Trade Policy Lobbying in the European Union: Who Captures Whom?
MPIfG Working Paper
Köln : Max Planck Institute for the Study of Societies
MPIfG Working Paper : 06/7
What role do firms play in the making of EU trade policy? This article surveys the policy domain and lays out the instruments firms can employ to influence decisions on trade. It underlines that European trade policy is characterized by a high degree of institutional complexity, which firms have to manage in order to be successful. In particular, the European Commission works intensively to solicit business input in order to gain bargaining leverage vis-à-vis third countries and the EU member states. This reverse lobbying creates a two-channel logic of trade policy lobbying in the EU. Corporate actors have a very good chance of working closely with the European Commission if they can propose pan-European trade policy solutions.
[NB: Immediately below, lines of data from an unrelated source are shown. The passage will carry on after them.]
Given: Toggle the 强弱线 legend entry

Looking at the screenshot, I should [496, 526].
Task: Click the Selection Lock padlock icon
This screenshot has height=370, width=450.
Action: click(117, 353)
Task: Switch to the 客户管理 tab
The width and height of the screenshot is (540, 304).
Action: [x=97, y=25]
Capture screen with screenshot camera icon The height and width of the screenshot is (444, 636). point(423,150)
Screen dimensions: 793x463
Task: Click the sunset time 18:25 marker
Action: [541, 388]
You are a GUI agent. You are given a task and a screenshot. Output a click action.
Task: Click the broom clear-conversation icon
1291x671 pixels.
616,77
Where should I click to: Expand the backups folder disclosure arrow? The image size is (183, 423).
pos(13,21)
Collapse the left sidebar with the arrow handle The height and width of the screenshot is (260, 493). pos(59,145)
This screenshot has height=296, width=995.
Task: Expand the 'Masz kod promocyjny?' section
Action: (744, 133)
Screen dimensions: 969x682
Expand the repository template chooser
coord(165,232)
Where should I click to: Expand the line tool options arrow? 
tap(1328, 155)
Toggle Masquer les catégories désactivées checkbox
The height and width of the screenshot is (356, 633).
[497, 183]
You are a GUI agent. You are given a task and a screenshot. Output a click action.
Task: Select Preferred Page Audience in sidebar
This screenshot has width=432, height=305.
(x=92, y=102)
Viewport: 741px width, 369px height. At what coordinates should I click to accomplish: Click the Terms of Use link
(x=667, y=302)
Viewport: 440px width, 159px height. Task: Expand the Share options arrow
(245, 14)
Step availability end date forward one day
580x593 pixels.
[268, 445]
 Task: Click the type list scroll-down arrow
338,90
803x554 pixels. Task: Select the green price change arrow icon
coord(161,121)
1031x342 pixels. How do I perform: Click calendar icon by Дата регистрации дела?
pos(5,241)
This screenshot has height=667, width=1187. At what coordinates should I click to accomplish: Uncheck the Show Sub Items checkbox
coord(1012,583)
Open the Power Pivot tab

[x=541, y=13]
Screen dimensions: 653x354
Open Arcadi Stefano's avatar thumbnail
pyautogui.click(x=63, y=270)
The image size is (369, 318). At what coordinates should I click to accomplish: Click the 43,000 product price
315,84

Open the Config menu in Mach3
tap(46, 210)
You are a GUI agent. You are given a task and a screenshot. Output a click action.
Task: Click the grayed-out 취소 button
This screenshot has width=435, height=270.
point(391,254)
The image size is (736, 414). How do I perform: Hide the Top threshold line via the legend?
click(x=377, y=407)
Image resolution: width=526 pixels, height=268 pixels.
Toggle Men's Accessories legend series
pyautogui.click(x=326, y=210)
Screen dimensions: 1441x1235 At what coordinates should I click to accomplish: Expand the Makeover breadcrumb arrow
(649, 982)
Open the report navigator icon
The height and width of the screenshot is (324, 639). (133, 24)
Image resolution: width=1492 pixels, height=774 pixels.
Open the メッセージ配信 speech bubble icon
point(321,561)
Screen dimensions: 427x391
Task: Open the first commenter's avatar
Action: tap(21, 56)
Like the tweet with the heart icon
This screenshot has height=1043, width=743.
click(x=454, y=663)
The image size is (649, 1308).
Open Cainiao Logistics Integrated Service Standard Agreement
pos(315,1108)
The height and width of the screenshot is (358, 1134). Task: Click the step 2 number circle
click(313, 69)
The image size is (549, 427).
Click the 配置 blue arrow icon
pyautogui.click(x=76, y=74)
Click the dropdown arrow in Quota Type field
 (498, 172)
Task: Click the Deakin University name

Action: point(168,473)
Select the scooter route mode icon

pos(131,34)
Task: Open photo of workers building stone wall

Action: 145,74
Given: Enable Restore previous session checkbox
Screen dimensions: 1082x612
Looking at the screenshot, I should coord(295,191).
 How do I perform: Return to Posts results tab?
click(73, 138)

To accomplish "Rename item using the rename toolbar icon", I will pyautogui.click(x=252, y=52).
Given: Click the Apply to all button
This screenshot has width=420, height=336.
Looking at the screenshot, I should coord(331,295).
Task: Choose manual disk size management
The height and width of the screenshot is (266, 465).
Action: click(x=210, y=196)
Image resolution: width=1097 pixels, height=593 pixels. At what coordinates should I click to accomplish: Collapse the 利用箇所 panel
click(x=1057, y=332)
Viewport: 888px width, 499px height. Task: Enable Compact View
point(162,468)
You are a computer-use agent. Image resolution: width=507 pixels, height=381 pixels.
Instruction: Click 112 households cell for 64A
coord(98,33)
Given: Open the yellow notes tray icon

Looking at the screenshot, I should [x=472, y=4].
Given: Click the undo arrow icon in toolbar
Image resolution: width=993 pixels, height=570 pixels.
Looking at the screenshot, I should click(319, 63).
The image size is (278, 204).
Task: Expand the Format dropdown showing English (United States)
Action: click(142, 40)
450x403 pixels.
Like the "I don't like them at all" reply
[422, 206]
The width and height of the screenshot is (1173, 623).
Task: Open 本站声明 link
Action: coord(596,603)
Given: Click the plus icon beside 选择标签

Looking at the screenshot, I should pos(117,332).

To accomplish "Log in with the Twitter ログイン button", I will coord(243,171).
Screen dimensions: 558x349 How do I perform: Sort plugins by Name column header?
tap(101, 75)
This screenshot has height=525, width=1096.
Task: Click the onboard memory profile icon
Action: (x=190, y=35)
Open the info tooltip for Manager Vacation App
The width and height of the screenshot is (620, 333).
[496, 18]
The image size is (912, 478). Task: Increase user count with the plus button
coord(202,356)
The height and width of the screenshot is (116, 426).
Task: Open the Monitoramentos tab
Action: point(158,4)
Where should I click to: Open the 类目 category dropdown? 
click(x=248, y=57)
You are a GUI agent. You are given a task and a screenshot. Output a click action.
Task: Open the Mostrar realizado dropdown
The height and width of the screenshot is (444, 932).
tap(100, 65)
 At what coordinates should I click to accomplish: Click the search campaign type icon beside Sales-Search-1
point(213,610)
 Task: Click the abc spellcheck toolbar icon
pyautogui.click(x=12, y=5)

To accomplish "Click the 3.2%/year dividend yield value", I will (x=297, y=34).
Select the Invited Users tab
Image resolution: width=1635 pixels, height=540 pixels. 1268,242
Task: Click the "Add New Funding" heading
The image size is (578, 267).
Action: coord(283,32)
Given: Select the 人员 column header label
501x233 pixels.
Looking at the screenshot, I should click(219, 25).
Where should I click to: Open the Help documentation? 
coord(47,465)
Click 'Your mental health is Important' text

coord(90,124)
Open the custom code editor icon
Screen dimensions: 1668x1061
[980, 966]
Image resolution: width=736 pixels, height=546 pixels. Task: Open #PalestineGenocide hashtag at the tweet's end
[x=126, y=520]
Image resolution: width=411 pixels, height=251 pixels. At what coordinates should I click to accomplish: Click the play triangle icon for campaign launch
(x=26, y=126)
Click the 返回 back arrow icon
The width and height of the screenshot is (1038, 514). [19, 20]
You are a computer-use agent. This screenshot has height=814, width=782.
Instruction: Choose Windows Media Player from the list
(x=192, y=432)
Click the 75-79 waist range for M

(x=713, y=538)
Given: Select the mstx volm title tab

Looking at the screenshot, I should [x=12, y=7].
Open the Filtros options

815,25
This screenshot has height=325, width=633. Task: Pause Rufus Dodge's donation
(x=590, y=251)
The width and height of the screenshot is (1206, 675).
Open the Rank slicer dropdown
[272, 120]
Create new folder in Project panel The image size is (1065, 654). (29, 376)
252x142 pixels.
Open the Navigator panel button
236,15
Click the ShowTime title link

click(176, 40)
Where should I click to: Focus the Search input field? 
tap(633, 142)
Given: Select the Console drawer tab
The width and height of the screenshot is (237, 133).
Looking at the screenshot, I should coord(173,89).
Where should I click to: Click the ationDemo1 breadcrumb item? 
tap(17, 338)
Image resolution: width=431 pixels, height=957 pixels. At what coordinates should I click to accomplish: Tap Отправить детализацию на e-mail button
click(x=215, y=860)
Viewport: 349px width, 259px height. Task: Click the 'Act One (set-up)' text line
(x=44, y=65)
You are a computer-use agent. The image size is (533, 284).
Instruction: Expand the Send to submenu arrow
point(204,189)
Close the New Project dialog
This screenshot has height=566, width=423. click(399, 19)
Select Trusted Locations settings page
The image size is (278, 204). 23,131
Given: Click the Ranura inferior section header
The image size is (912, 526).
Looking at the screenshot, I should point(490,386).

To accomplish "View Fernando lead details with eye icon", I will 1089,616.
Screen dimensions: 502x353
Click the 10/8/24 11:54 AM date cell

This can be either trade liberalization or EU-wide regulatory restrictions on trade. Demands for traditional protectionist measures, especially those that reveal national interest divergences, are difficult to defend at the supranational level. Protectionist lobbying therefore goes through the national route, with corporate actors working to block liberalization by affecting the consensus in the Council of Ministers. The chapter illustrates this two-channel logic by studying business–government interactions in agricultural trade, textiles and clothing, financial services, and telecommunication services.